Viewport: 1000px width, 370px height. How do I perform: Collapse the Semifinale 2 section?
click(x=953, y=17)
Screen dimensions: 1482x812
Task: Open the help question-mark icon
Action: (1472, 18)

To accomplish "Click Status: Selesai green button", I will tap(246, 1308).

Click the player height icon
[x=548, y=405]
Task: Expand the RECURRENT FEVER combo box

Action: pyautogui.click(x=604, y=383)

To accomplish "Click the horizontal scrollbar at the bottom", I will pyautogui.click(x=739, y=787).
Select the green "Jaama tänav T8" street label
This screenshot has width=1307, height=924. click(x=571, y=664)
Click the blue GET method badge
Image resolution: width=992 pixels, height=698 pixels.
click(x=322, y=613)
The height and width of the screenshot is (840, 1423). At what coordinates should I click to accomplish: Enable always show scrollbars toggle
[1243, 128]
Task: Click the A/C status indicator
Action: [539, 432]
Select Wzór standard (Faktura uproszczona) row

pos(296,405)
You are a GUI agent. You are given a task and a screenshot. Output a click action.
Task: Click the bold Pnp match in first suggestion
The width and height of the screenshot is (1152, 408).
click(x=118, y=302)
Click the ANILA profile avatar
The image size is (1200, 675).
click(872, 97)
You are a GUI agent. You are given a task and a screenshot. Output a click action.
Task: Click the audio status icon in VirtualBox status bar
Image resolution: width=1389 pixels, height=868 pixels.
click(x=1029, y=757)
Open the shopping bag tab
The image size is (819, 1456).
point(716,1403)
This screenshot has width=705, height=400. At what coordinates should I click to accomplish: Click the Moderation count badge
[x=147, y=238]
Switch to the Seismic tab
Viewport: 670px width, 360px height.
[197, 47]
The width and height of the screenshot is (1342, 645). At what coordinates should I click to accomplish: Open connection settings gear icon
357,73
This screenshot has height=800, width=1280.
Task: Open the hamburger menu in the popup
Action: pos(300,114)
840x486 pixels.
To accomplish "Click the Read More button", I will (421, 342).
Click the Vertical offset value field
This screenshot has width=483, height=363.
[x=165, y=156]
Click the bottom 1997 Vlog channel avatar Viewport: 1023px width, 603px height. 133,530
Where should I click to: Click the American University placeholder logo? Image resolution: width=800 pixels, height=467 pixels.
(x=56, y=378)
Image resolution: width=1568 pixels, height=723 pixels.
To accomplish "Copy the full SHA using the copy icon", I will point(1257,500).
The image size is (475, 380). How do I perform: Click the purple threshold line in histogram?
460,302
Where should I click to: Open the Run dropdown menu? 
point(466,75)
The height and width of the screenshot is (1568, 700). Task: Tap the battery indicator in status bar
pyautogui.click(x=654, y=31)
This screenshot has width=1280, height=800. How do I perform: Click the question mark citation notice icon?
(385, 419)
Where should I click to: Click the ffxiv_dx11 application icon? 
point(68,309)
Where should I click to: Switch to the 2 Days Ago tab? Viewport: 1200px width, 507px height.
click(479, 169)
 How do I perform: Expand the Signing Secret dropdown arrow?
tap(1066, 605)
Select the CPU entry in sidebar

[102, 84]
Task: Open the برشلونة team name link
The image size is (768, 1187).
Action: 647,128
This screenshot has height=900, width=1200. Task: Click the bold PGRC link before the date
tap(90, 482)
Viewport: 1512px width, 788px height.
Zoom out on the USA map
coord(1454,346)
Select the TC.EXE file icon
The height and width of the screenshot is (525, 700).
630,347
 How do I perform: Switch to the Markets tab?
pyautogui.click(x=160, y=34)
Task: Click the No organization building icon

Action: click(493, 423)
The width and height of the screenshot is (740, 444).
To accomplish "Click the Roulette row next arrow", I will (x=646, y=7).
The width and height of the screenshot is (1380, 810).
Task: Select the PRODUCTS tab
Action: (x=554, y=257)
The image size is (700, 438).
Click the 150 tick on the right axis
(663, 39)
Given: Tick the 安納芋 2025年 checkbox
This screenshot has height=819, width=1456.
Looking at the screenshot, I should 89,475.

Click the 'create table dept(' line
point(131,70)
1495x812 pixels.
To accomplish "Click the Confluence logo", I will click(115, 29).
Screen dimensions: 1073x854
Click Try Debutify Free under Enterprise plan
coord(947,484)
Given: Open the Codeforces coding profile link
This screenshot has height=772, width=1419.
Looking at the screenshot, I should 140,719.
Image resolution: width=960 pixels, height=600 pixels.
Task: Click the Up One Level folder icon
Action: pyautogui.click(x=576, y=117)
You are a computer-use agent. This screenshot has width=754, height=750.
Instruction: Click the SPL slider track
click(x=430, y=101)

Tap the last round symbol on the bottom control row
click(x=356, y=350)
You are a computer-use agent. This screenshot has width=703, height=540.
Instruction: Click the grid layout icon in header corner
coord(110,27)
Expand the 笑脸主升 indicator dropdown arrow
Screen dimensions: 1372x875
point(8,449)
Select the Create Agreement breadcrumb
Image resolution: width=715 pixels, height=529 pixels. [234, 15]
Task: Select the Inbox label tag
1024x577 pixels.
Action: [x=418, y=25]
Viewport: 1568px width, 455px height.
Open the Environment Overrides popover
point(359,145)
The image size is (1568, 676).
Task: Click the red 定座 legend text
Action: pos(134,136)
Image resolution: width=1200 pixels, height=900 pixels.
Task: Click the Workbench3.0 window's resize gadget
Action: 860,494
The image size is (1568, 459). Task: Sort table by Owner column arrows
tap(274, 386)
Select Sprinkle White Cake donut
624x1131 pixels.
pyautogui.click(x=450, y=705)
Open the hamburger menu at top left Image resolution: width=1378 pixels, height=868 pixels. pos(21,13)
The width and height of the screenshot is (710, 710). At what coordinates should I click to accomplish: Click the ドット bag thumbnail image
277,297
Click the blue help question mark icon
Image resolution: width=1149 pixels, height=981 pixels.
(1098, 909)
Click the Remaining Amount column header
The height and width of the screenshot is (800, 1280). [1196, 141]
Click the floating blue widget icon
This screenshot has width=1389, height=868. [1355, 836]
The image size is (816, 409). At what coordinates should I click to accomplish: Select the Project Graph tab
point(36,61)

Exercise brief: Format every line of the entries above as a numbered list, leaving out the blank lines.

Written response:
1. Viewport: 1000px width, 370px height. How do I perform: Collapse the Semifinale 2 section?
2. click(x=953, y=17)
3. Screen dimensions: 1482x812
4. Task: Open the help question-mark icon
5. Action: (1472, 18)
6. To accomplish "Click Status: Selesai green button", I will tap(246, 1308).
7. Click the player height icon
8. [x=548, y=405]
9. Task: Expand the RECURRENT FEVER combo box
10. Action: pyautogui.click(x=604, y=383)
11. To accomplish "Click the horizontal scrollbar at the bottom", I will pyautogui.click(x=739, y=787).
12. Select the green "Jaama tänav T8" street label
13. This screenshot has width=1307, height=924. click(x=571, y=664)
14. Click the blue GET method badge
15. Image resolution: width=992 pixels, height=698 pixels.
16. click(x=322, y=613)
17. The height and width of the screenshot is (840, 1423). At what coordinates should I click to accomplish: Enable always show scrollbars toggle
18. [1243, 128]
19. Task: Click the A/C status indicator
20. Action: [539, 432]
21. Select Wzór standard (Faktura uproszczona) row
22. pos(296,405)
23. You are a GUI agent. You are given a task and a screenshot. Output a click action.
24. Task: Click the bold Pnp match in first suggestion
25. The width and height of the screenshot is (1152, 408).
26. click(x=118, y=302)
27. Click the ANILA profile avatar
28. The image size is (1200, 675).
29. click(872, 97)
30. You are a GUI agent. You are given a task and a screenshot. Output a click action.
31. Task: Click the audio status icon in VirtualBox status bar
32. Image resolution: width=1389 pixels, height=868 pixels.
33. click(x=1029, y=757)
34. Open the shopping bag tab
35. The image size is (819, 1456).
36. point(716,1403)
37. This screenshot has width=705, height=400. At what coordinates should I click to accomplish: Click the Moderation count badge
38. [x=147, y=238]
39. Switch to the Seismic tab
40. Viewport: 670px width, 360px height.
41. [197, 47]
42. The width and height of the screenshot is (1342, 645). At what coordinates should I click to accomplish: Open connection settings gear icon
43. 357,73
44. This screenshot has height=800, width=1280.
45. Task: Open the hamburger menu in the popup
46. Action: pos(300,114)
47. 840x486 pixels.
48. To accomplish "Click the Read More button", I will (421, 342).
49. Click the Vertical offset value field
50. This screenshot has width=483, height=363.
51. [x=165, y=156]
52. Click the bottom 1997 Vlog channel avatar Viewport: 1023px width, 603px height. 133,530
53. Where should I click to: Click the American University placeholder logo? Image resolution: width=800 pixels, height=467 pixels.
54. (x=56, y=378)
55. Image resolution: width=1568 pixels, height=723 pixels.
56. To accomplish "Copy the full SHA using the copy icon", I will point(1257,500).
57. The image size is (475, 380). How do I perform: Click the purple threshold line in histogram?
58. 460,302
59. Where should I click to: Open the Run dropdown menu? 
60. point(466,75)
61. The height and width of the screenshot is (1568, 700). Task: Tap the battery indicator in status bar
62. pyautogui.click(x=654, y=31)
63. This screenshot has width=1280, height=800. How do I perform: Click the question mark citation notice icon?
64. (385, 419)
65. Where should I click to: Click the ffxiv_dx11 application icon? 
66. point(68,309)
67. Where should I click to: Switch to the 2 Days Ago tab? Viewport: 1200px width, 507px height.
68. click(479, 169)
69.  How do I perform: Expand the Signing Secret dropdown arrow?
70. tap(1066, 605)
71. Select the CPU entry in sidebar
72. [102, 84]
73. Task: Open the برشلونة team name link
74. The image size is (768, 1187).
75. Action: 647,128
76. This screenshot has height=900, width=1200. Task: Click the bold PGRC link before the date
77. tap(90, 482)
78. Viewport: 1512px width, 788px height.
79. Zoom out on the USA map
80. coord(1454,346)
81. Select the TC.EXE file icon
82. The height and width of the screenshot is (525, 700).
83. 630,347
84.  How do I perform: Switch to the Markets tab?
85. pyautogui.click(x=160, y=34)
86. Task: Click the No organization building icon
87. Action: click(493, 423)
88. The width and height of the screenshot is (740, 444).
89. To accomplish "Click the Roulette row next arrow", I will (x=646, y=7).
90. The width and height of the screenshot is (1380, 810).
91. Task: Select the PRODUCTS tab
92. Action: (x=554, y=257)
93. The image size is (700, 438).
94. Click the 150 tick on the right axis
95. (663, 39)
96. Given: Tick the 安納芋 2025年 checkbox
97. This screenshot has height=819, width=1456.
98. Looking at the screenshot, I should 89,475.
99. Click the 'create table dept(' line
100. point(131,70)
101. 1495x812 pixels.
102. To accomplish "Click the Confluence logo", I will click(115, 29).
103. Screen dimensions: 1073x854
104. Click Try Debutify Free under Enterprise plan
105. coord(947,484)
106. Given: Open the Codeforces coding profile link
107. This screenshot has height=772, width=1419.
108. Looking at the screenshot, I should 140,719.
109. Image resolution: width=960 pixels, height=600 pixels.
110. Task: Click the Up One Level folder icon
111. Action: pyautogui.click(x=576, y=117)
112. You are a computer-use agent. This screenshot has width=754, height=750.
113. Instruction: Click the SPL slider track
114. click(x=430, y=101)
115. Tap the last round symbol on the bottom control row
116. click(x=356, y=350)
117. You are a computer-use agent. This screenshot has width=703, height=540.
118. Instruction: Click the grid layout icon in header corner
119. coord(110,27)
120. Expand the 笑脸主升 indicator dropdown arrow
121. Screen dimensions: 1372x875
122. point(8,449)
123. Select the Create Agreement breadcrumb
124. Image resolution: width=715 pixels, height=529 pixels. [234, 15]
125. Task: Select the Inbox label tag
126. 1024x577 pixels.
127. Action: [x=418, y=25]
128. Viewport: 1568px width, 455px height.
129. Open the Environment Overrides popover
130. point(359,145)
131. The image size is (1568, 676).
132. Task: Click the red 定座 legend text
133. Action: pos(134,136)
134. Image resolution: width=1200 pixels, height=900 pixels.
135. Task: Click the Workbench3.0 window's resize gadget
136. Action: 860,494
137. The image size is (1568, 459). Task: Sort table by Owner column arrows
138. tap(274, 386)
139. Select Sprinkle White Cake donut
140. 624x1131 pixels.
141. pyautogui.click(x=450, y=705)
142. Open the hamburger menu at top left Image resolution: width=1378 pixels, height=868 pixels. pos(21,13)
143. The width and height of the screenshot is (710, 710). At what coordinates should I click to accomplish: Click the ドット bag thumbnail image
144. 277,297
145. Click the blue help question mark icon
146. Image resolution: width=1149 pixels, height=981 pixels.
147. (1098, 909)
148. Click the Remaining Amount column header
149. The height and width of the screenshot is (800, 1280). [1196, 141]
150. Click the floating blue widget icon
151. This screenshot has width=1389, height=868. [1355, 836]
152. The image size is (816, 409). At what coordinates should I click to accomplish: Select the Project Graph tab
153. point(36,61)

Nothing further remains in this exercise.